Night Gallery is an American anthology series that aired on NBC from 1970 to 1973, featuring stories of horror and the macabre. Rod Serling, who had gained fame from an earlier series, The Twilight Zone, served both as the on-air host of Night Gallery and as a major contributor of scripts, although he did not have the same control of content and tone as he had on The Twilight Zone.

Format

Serling appeared in an art gallery setting and introduced the macabre tales that made up each episode by unveiling paintings (by artist Thomas J. Wright) that depicted the stories. Night Gallery regularly presented adaptations of classic fantasy tales by authors such as H. P. Lovecraft, as well as original works, many of which were by Serling himself.

The series was introduced with a pilot TV movie that aired on November 8, 1969, and featured the directorial debut of Steven Spielberg, as well as one of the last acting performances by Joan Crawford.

Unlike the series, in which the paintings merely accompanied an introduction to the upcoming story, the paintings themselves actually appeared in the three segments, serving major or minor plot functions.

Night Gallery was initially part of a rotating anthology or wheel series called Four in One. This 1970–71 television series rotated four separate shows, including McCloud, SFX (San Francisco International Airport) and The Psychiatrist.

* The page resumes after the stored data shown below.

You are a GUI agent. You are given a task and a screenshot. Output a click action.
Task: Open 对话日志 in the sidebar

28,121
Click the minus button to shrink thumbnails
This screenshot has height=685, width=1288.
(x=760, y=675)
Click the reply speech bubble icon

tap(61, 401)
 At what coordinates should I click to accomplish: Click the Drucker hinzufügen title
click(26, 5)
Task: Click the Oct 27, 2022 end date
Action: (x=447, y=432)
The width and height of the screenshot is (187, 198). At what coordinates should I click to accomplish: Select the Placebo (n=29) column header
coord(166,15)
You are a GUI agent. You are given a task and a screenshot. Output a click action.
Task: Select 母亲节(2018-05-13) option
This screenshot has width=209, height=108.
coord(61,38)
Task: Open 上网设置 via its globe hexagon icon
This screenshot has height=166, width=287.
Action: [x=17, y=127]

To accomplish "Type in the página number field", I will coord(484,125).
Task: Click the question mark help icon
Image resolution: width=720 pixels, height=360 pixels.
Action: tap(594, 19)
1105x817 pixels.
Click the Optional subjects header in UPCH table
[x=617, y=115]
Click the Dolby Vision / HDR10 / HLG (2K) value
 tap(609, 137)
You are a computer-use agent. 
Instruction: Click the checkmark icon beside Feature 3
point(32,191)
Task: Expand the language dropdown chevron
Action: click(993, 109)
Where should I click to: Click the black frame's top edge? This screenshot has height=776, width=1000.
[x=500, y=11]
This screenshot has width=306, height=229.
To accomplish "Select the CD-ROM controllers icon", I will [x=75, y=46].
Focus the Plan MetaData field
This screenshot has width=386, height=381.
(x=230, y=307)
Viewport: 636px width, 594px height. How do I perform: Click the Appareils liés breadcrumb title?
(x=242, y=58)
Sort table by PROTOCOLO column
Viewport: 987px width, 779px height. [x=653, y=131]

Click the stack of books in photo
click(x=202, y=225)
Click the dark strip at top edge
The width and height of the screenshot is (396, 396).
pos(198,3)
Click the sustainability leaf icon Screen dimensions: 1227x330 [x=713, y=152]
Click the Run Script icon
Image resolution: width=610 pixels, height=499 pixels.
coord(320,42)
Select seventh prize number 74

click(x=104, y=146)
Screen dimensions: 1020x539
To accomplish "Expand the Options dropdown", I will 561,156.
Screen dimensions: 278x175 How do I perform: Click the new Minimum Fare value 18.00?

Two of these, Night Gallery and McCloud were renewed for the 1971–72 season with McCloud becoming the most popular and longest running of the four.




Unless indicated otherwise, the text in this article is either based on Wikipedia article "Night Gallery" or another language Wikipedia page thereof used under the terms of the GNU Free Documentation License; or on original research by Jahsonic and friends. See Art and Popular Culture's copyright notice.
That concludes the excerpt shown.